§ **Questões**
(1) Reproduza palavra por palavra o trecho do texto sobre Maria Adelaide que abre com as palavras "Há muitos anos" e fecha com "distribuiu-os na repartição.".
(2) Responda, com base no texto sobre Maria Adelaide, às perguntas seguintes:
(a) Em que data foi desviado o avião da TAP?
(b) Onde distribuiu Maria Adelaide os panfletos que apanhou?
(c) Em que revolução participou o pai de Maria Adelaide?
(3) Prolongue o texto sobre Maria Adelaide, começando logo após a última frase apresentada.

§ **Excerto selecionado**
■ ■ ■ ■ ■

Há muitos anos aposentada, Maria Adelaide tinha sido funcionária numa repartição. No tempo dela não era costume as raparigas serem incentivadas a tirar cursos superiores. Mas era uma republicana como o pai. Em mais nova devia ter sido uma pessoa alegre. E era ousada como se pode ver pelo seguinte episódio que me contou. Em 10 de Novembro de 1961, Hermínio da Palma Inácio e outros desviaram um avião da TAP e sobrevoaram Lisboa lançando milhares de panfletos. Maria Adelaide apanhou vários na rua, escondeu-os na roupa e distribuiu-os na repartição.
Contou-me que o pai tinha participado na revolução de 5 de Outubro de 1910 e que chegara a ser convidado para o governo republicano, tendo recusado.

■ ■ ■ ■ ■

§ **Dados apresentados**
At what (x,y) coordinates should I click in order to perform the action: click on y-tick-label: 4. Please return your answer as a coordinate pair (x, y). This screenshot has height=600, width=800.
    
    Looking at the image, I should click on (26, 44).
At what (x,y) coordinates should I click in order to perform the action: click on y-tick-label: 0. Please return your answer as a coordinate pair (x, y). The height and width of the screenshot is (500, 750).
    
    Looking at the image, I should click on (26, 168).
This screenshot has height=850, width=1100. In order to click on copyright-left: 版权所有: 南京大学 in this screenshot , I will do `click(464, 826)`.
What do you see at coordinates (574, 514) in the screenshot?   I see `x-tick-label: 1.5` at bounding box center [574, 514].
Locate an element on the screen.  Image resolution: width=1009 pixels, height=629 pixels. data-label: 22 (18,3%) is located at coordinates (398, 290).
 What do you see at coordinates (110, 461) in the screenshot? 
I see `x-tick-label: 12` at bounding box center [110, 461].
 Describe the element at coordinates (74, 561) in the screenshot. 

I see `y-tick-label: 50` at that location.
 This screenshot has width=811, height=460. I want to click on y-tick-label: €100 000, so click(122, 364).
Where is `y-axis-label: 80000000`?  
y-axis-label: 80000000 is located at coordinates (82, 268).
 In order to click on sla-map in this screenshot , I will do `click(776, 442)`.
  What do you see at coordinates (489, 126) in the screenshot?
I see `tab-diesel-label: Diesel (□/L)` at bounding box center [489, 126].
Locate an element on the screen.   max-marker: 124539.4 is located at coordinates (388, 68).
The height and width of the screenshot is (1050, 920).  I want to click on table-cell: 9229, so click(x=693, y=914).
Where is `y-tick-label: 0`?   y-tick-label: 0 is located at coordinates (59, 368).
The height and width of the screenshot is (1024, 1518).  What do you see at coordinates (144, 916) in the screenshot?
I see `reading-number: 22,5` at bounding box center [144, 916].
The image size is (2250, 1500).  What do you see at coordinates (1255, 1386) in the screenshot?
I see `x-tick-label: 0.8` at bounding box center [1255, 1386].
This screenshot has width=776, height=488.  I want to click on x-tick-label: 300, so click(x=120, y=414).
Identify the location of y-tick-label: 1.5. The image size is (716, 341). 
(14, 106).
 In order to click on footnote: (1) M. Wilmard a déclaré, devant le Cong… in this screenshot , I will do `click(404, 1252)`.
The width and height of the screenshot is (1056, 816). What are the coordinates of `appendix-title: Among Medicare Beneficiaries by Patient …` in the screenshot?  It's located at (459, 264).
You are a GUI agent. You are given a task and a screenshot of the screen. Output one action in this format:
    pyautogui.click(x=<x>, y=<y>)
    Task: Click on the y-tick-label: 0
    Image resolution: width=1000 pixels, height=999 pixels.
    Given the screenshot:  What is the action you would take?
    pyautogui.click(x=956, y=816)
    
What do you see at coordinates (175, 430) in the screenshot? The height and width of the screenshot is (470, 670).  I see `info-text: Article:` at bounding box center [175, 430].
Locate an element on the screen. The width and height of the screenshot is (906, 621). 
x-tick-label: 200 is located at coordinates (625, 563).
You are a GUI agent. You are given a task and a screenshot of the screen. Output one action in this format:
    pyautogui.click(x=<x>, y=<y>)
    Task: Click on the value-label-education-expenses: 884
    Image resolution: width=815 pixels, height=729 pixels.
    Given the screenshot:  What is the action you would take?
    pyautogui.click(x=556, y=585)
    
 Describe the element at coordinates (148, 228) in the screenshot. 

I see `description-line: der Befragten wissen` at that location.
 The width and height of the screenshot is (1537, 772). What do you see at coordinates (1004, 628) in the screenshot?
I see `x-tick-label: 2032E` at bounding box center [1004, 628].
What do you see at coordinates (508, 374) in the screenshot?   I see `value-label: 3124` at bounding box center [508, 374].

■ ■ ■ ■ ■

§ **Respostas ao exercício**
(1)
Há muitos anos aposentada, Maria Adelaide tinha sido funcionária numa repartição. No tempo dela não era costume as raparigas serem incentivadas a tirar cursos superiores. Mas era uma republicana como o pai. Em mais nova devia ter sido uma pessoa alegre. E era ousada como se pode ver pelo seguinte episódio que me contou. Em 10 de Novembro de 1961, Hermínio da Palma Inácio e outros desviaram um avião da TAP e sobrevoaram Lisboa lançando milhares de panfletos. Maria Adelaide apanhou vários na rua, escondeu-os na roupa e distribuiu-os na repartição.

(2)
(a) Em 10 de Novembro de 1961.
(b) Na repartição.
(c) Na revolução de 5 de Outubro de 1910.

(3)
Mira Fernandes era amigo de José Manuel
Sarmento de Beires, o aviador que realizou em 1924 o raid aéreo Lisboa-Macau conjuntamente com Brito Pais e Manuel Gouveia, e era irmão de
Rodrigo Sarmento de Beires que viria a ser professor catedrático de matemática na Universidade do Porto. Um dia quis convencer Mira Fernandes, sem sucesso, a deixá-lo levar as duas filhas adolescentes a dar uma volta de avião... Este episódio aconteceu antes de 1928, porque nessa data este
Sarmento de Beires, militar e aviador, que pertencia ao Partido Republicano, participou numa revolta militar e acabou por passar à clandestinidade. Envolveu-se na guerrilha e foi preso quatro anos depois,
tendo sido visitado na cadeia por Ruy Luís Gomes.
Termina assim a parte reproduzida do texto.